The absolute best part of this sequence occurs when John goes to shoot a man in the face and hears the click of a gun that has run out of ammo. Without missing a beat, John reloads the gun as the man staggers around, finally shooting him in the face the moment the gun is reloaded. The sequence continues. God, I had a giant grin on my face from that bit. It’s easily my favorite action film moment since Judge Anderson splattered that one guy’s brains across the wall with his own gun in Dredd. It’s beautiful!

Just when you think the movie’s over, they go on for another 15-20 minutes. Some people are probably going to complain about that, but I have no problems. I can tell that the guys who made this movie love action movies, and they had a good reason to continue. The finale allows them to:

1) Have the hero and the villain fight in the rain at night.

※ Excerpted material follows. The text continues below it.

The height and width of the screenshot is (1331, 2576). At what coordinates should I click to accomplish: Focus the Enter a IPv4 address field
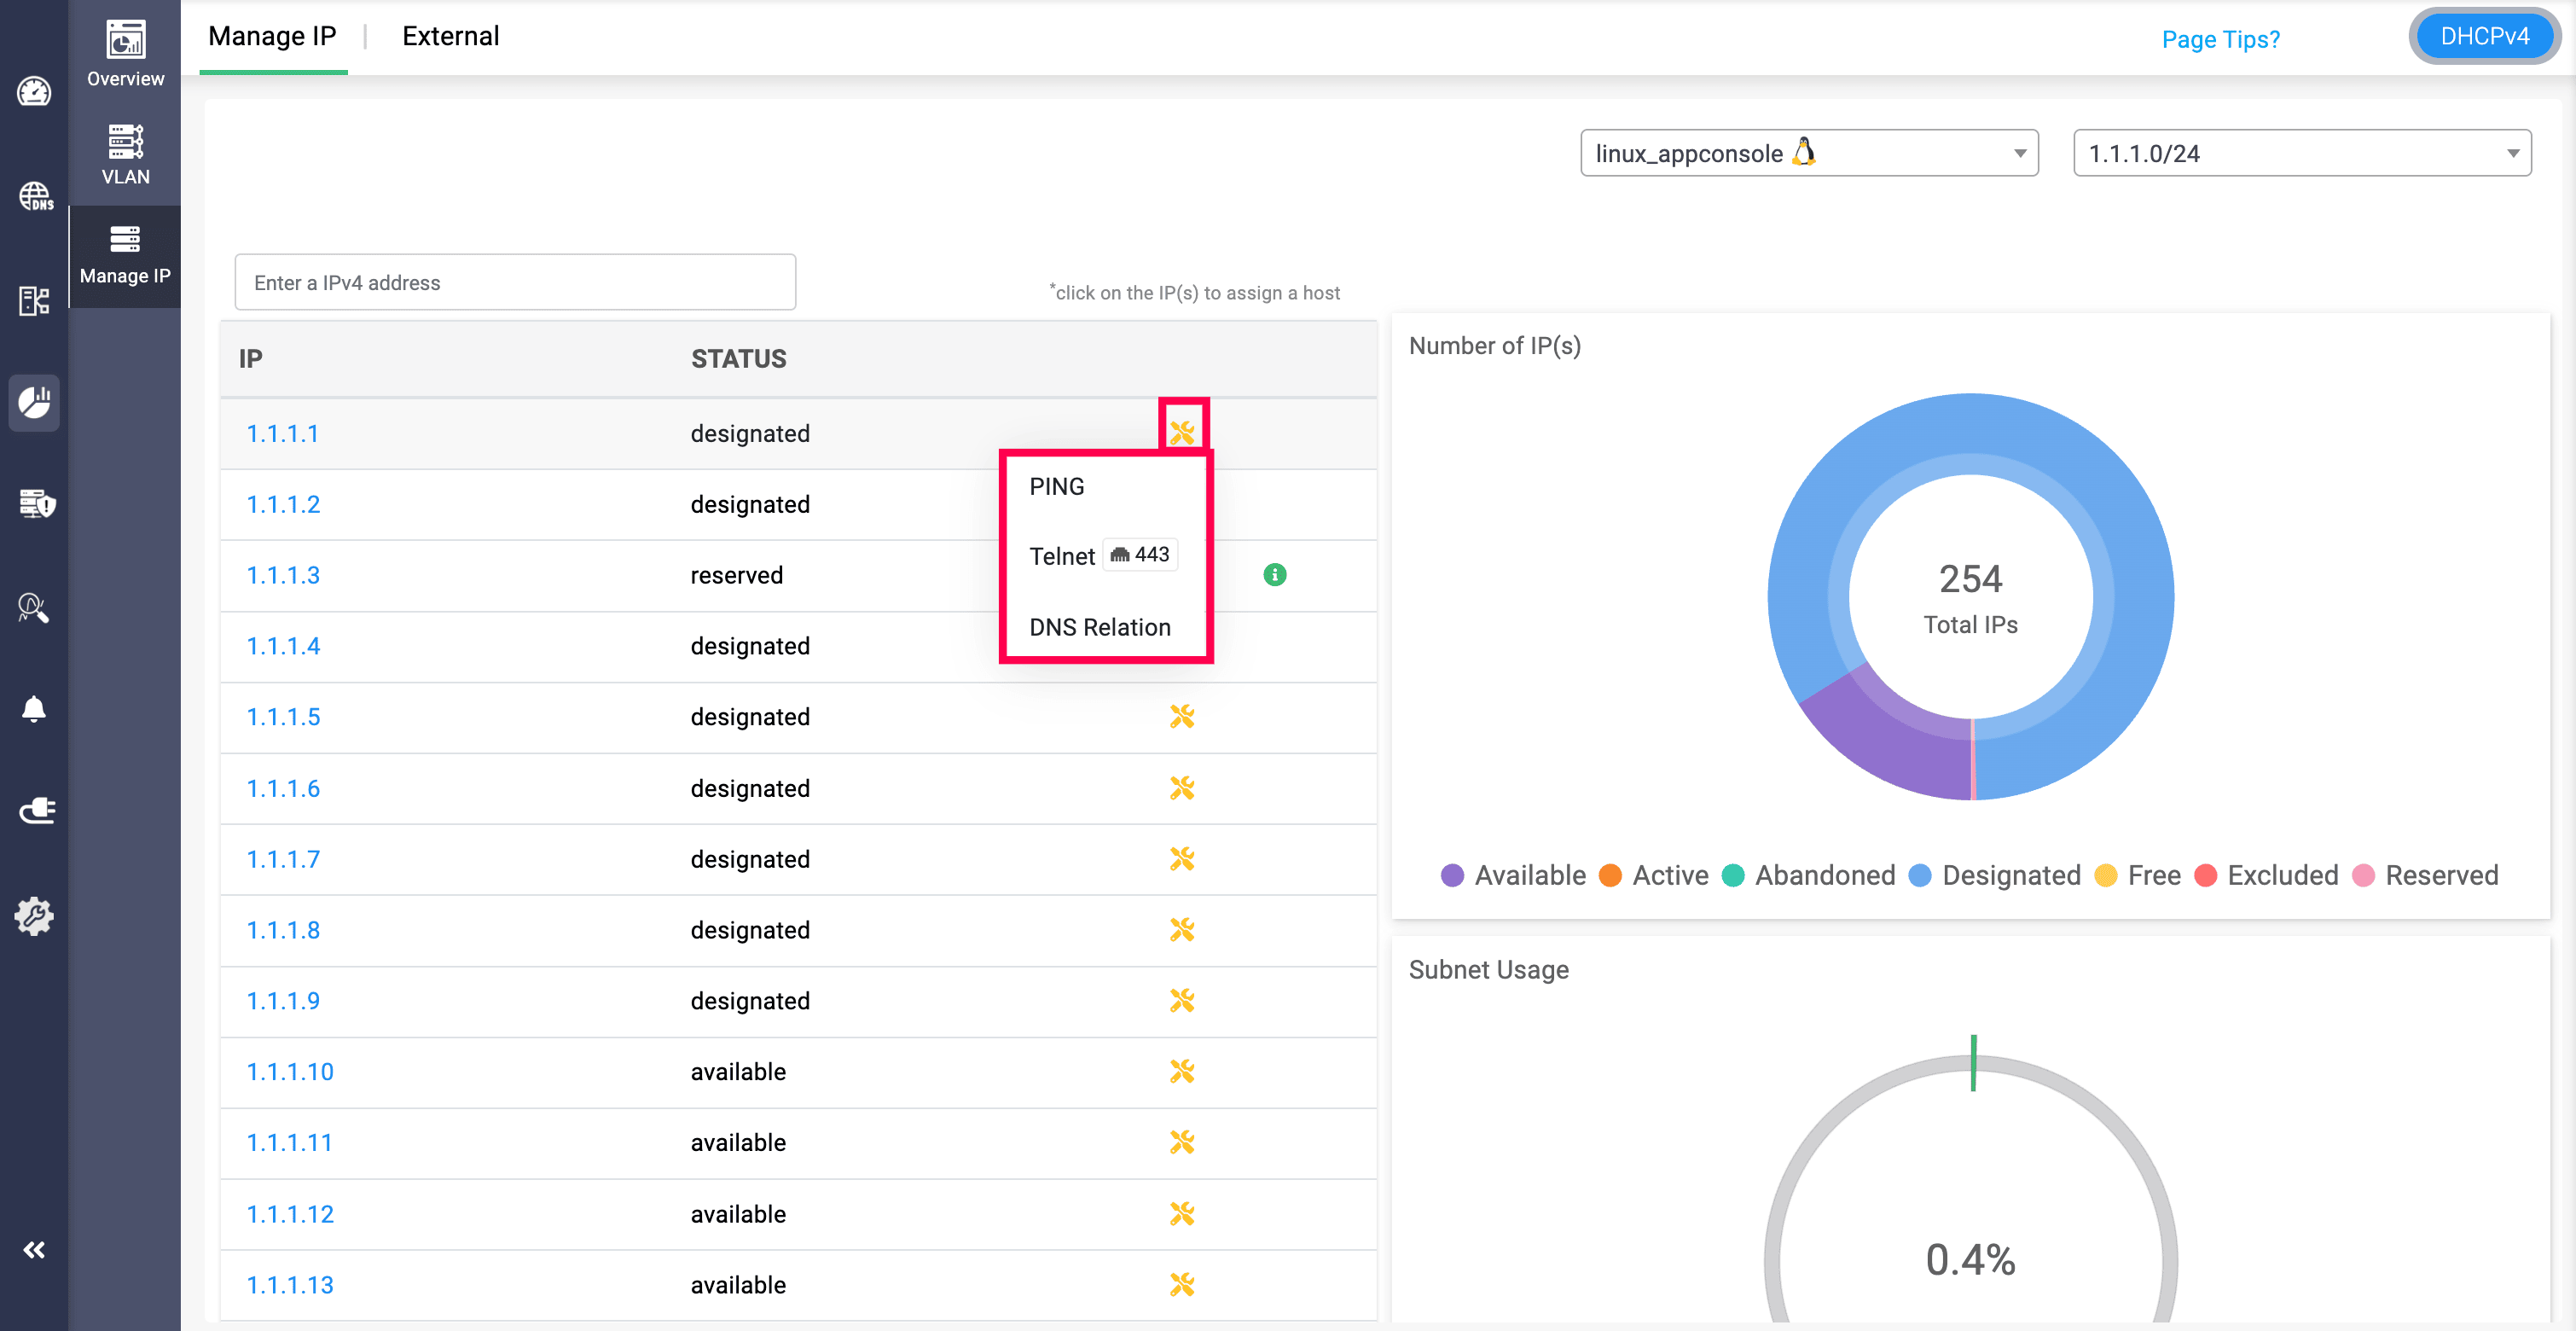pos(515,283)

2) Have the villain tell the hero that it’s time to put away the guns and fight hand-to-hand like civilized men.

Really, you can’t have an action classic without this. What more evidence do you need that the people who made this movie really cared?

Before that, though, John Wick puts his car in reverse and runs over a hapless henchman. As the man tumbles across the car from trunk to hood, John takes his gun and fires it upwards through the roof, shooting the man several times. You might ask whether such action was necessary. Isn’t the guy already being run over by a car? Isn’t that enough? Does he really need to be shot repeatedly as well?

Yes. Yes he does. Everyone involved with John Wick understood this.

And that’s why John Wick is the best movie of 2014.